12 dicembre 2011

Padova: "La città più pericolosa d'Europa cap.2"


Riassunto della puntata precedente: a Padova, negli anni Settanta, si spara ad altezza d’uomo.

Le notti dei fuochi
Nella città più pericolosa d’Europa, all’inizio del 1977, viene inaugurato da gruppi autonomi quali il Fronte Comunista Combattente, un tipo d’azione che diventerà celebre a Padova: sei attentati contemporanei ai danni di neofascisti e piccoli industriali. L’obiettivo è, ancora una volta, quello di creare un clima di paura diffusa e d’insicurezza. Si arriverà a colpire più di trenta obiettivi in tutta la città nello stesso istante.
Il 6 marzo 1977 una bomba al tritolo devasta la caserma dei Carabinieri in costruzione a Camposampiero, la rivendicazione è ancora del FCC; il giorno dopo segue una sparatoria contro il carcere di Piazza Castello; a luglio la prima gambizzazione, ai danni di un cronista del Gazzettino, macchiatosi di parole “infamanti” nei confronti del movimento autonomo.
Iniziano ad operare in città anche nuclei di femministe armate: rapinano cinema a luci rosse e aggrediscono a casa, negli studi o nelle cliniche diversi ginecologi.

Autofinanziamento
Questa rete di attentati, manifestazioni, attacchi armati necessita logicamente di abbondanti fondi per reggersi in piedi.
L’autofinanziamento avviene prevalentemente attraverso rapine e sequestri di persona; i secondi, soprattutto, potenzialmente molto redditizi.
Seppure i primi tempi non siano stati inizialmente particolarmente felici da un punto di vista economico, la svolta arriva nella primavera del ’74, quando Oreste Strano, membro di Autonomia Operaia, riesce ad agganciare Carlo Casirati, un delinquente comune evaso dal carcere di San Vittore, abituato a lavorare in coppia con un altro malvivente: Rossano Cochis.
Con Casirati si giunge presto a un accordo: in cambio di cure (si è fratturato un tallone durante un furto, o forse l’evasione), copertura e metà dell’eventuale bottino, si potrà collaborare insieme.
Ma i soldi sono comunque pochi e si decide che le rapine non bastino più.
Si pensa allora al sequestro di un Rizzoli, un Pirelli, un Invernizzi o una cantante lirica.
Si decide per l’industriale Giuseppe Duina, ma l’operazione è un fallimento e questi riesce a fuggire.
Si giungeinfine a una scelta disperata.
Membro del gruppo è infatti Carlo Saronio, figlio di un noto miliardario; dunque perché non rapire proprio lui?
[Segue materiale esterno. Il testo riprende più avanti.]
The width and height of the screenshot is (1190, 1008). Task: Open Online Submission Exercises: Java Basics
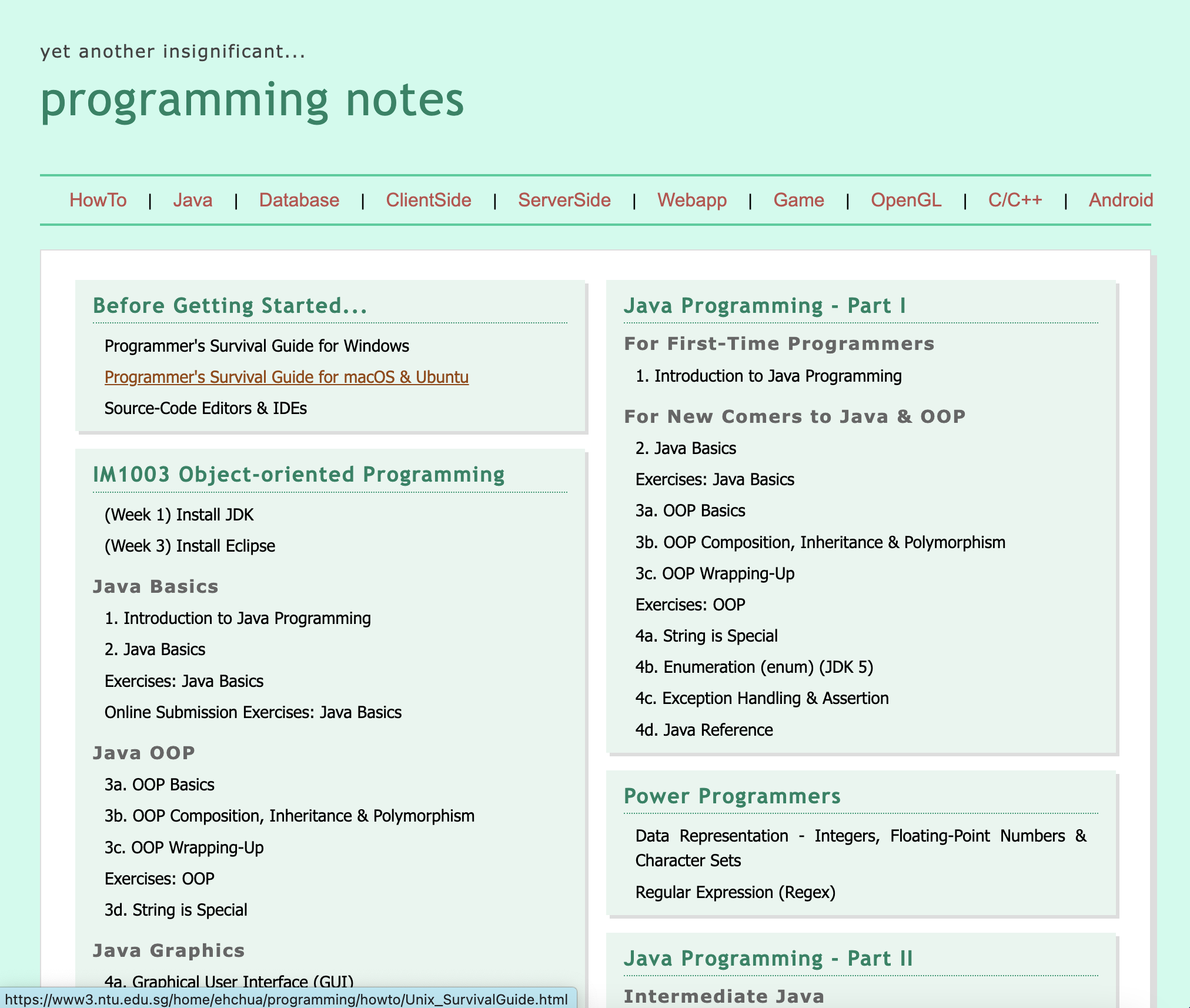[253, 712]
Per finta, naturalmente, solo per estorcere soldi alla famiglia.
L’idea circola da tempo, ora la si prende sul serio.
Il 14 aprile 1975 Casirati e soci, travestiti da carabinieri, rapiscono l’ignaro Saronio, ma tragicamente sbagliano la dose di toluolo usata per stordirlo e lo uccidono.
Fingono ugualmente che sia vivo e ottengono dalla famiglia un riscatto di 470 milioni di lire.
Infine vengono scoperti e costretti a confessare ove sia sepolto il fu compagno.